What if pollsters asked Americans which concerns them more: The prospect of tax hikes on people like them, or the possibility of cuts to Medicare and Social Security?

Well, a new National Journal poll released today has done just that. And by a sizable margin, a plurality is more concerned about cuts to entitlements than about paying more taxes. It’s yet another sign that the public is on the Dems’ side in this fight.

Here’s the key finding, from the internals of the poll, which were sent my way by National Journal:

In the debate over proposals to increase the federal debt ceiling, which of the folllowing possible outcomes concern you most?

A default on the federal debt that could raise interest rates for things like mortgages and consumer loans: 17

An agreement that raises taxes on people like you: 17

An agreement that authorizes too much federal spending in the next few years: 19

An agreement that cuts too much from government programs like Medicare and Social Security: 39

Far more worry about cuts to entitlements than about tax hikes on themselves. Even among Republicans worry is running slightly higher over entitlements, 25-23.

And this also applies to those over $75,000, with 28 percent worried about entitlements cuts and only 19 percent worried about higher taxes.
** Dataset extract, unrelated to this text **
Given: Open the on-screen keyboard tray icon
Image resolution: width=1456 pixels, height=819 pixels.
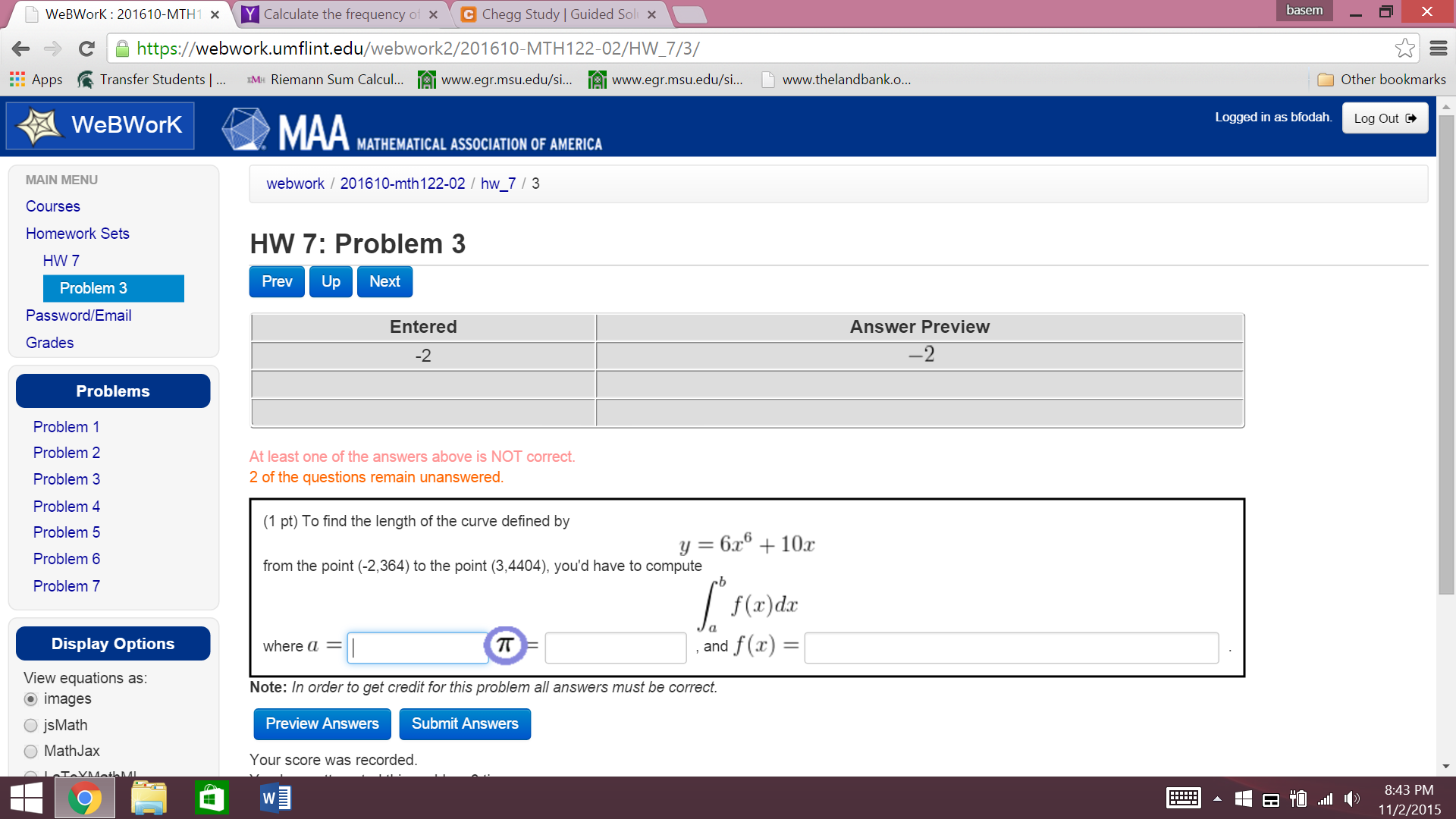Looking at the screenshot, I should [x=1183, y=799].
These findings come as yet another national poll finds majority support for the White House/Dem position. Reuters/Ipsos found today that 56 percent want the deficit fixed through a mix of spending cuts and tax increases.

And yet, even though the public strongly supports a mix of cuts and taxes, and even though the public strongly opposes entitlements cuts, the plan now being championed by the White House and Democrats cuts spending, contains no new tax increases, and sets up a commission that would zero in on entitlements later. And there’s even some question whether this plan can pass the Dem-controlled Senate. It’s yet another measure of just how dysfunctional the Senate has become, and how far to the right of public opinion the debate in Congress has drifted.